Olivia loved cats more than people, as you can see from her books. After an unfortunate incident involving an allegedly pyromaniac tenant in the basement of no.36 she employed our son Alan as cat sitter whenever she and Reggie went out for the evening. He had strict instructions to save her cats – and nothing else, none of their first editions or paintings – in the event of fire.
Her best friend – equally Reggie’s friend – was Dr Jerry Slattery, who visited Olivia every afternoon. It was a generous, happy friendship. On Saturdays Reggie and Slattery would go to cricket or rugby together. Jerry’s wife was confusingly always known as “Johnny”.
As for her work, praise was never quite enough. “Best woman writer?” She wanted them to say “Best writer”. She remembered reviews which were grudging. The non-autobiographical novels which were not televised were also very good, but under-appreciated. In particular, The Rain Forest and The Playroom (the latter published in the US as The Camperlea Girls)- are marvellous. These are not her most famous but showed she could invent/create.
She thought very well of her own work (supported by Reggie’s opinion). On one of Christopher Isherwood’s visits to London, at a local meeting chaired by Bill Coldstream and Reggie, he asked ‘But whom shall we be reading in 20 years’ time?’ ‘My wife?’ suggested Reggie (Olivia was not at that meeting). He always supported and appreciated her. The reverse, we know from her autobiographical novels, was not always true.
They gave very enjoyable parties – interesting people – writers, radio and TV people and actors. Towards the end of their parties Reggie would take on the washing up and make scrambled eggs, though he was also known for occasionally leaving their parties ‘to go to the pub’ and not returning for two or three days. Beloved by all who knew him (even, in the end, by Olivia). His memorial service at the BBC – the queues to get in stretched round the whole block – was the most wonderful event, full of poetry and songs and writers’ reminiscences.

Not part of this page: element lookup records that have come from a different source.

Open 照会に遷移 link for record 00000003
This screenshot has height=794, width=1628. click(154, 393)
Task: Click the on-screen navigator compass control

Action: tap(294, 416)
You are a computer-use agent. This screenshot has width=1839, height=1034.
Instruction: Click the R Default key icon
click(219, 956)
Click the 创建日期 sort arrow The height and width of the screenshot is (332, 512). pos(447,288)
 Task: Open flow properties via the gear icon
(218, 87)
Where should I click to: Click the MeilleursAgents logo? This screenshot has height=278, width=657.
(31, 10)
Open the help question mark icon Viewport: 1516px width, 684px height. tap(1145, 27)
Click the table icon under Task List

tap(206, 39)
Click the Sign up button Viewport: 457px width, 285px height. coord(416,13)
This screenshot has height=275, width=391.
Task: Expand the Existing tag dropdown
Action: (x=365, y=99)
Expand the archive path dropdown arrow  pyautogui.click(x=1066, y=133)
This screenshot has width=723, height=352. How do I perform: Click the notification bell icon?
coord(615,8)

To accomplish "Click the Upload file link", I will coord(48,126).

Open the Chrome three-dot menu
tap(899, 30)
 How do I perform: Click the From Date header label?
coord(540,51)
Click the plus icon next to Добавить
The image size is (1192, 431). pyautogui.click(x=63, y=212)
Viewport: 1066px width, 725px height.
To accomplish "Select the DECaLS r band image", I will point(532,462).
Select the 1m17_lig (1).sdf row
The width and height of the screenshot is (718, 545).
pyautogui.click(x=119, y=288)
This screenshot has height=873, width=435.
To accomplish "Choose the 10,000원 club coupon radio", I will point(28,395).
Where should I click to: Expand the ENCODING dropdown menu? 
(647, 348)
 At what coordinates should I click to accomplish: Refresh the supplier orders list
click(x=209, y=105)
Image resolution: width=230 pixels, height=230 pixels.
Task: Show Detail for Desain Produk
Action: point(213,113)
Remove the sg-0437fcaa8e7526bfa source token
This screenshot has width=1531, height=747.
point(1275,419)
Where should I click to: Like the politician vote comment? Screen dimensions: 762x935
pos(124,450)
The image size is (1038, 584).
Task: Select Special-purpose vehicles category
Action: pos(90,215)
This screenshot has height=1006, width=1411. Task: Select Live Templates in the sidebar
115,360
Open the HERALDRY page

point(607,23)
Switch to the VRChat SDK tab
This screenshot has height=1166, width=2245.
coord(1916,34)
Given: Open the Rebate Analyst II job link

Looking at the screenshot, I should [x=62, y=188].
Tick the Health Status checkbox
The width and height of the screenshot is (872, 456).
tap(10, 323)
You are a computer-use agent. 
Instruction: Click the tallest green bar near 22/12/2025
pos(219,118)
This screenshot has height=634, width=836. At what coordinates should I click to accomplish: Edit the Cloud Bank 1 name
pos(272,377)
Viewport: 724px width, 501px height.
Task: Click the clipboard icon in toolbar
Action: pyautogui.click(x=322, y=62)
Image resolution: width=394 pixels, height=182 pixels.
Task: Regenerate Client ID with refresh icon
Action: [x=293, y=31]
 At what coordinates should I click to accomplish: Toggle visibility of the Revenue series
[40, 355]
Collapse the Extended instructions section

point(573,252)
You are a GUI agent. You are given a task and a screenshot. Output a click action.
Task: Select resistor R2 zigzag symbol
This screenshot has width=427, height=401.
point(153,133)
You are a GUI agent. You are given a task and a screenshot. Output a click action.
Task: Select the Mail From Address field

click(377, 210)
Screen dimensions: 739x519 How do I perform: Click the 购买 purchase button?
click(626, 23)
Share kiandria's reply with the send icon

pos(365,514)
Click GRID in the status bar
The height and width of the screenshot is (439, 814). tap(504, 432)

Their new home at 36 Abbey Gardens was more attractive than Queens Grove and had a charming sitting room decorated with rugs from Damascus and their parties would be full of a hard drinking crowd of friends, who did not mind the gin and water, cheap wine and cold cuts from the local delicatessen and the gritty lettuce and tomatoes hacked into chunks which were served. Writer Julian Mitchell became a tenant and found his flat a bit squalid. Olivia and Reggie remained married despite numerous affairs on both sides. Reggie renounced communism after the invasion of Hungary in 1956. They finally moved to 10 Marlborough Place. Olivia was depressed by Slattery’s death in 1977 and gradually grew weaker herself, dying before the immense success of the serialisation of the Fortunes of War starring Kenneth Branagh and Emma Thompson on television. Anthony Burgess called her trilogies the finest fictional record of the war produced by a British writer.
There are two biographies about her, one by her friends Neville and June Braybrooke in 2004 and Olivia Manning, a writer at war by Deidre David in 2010.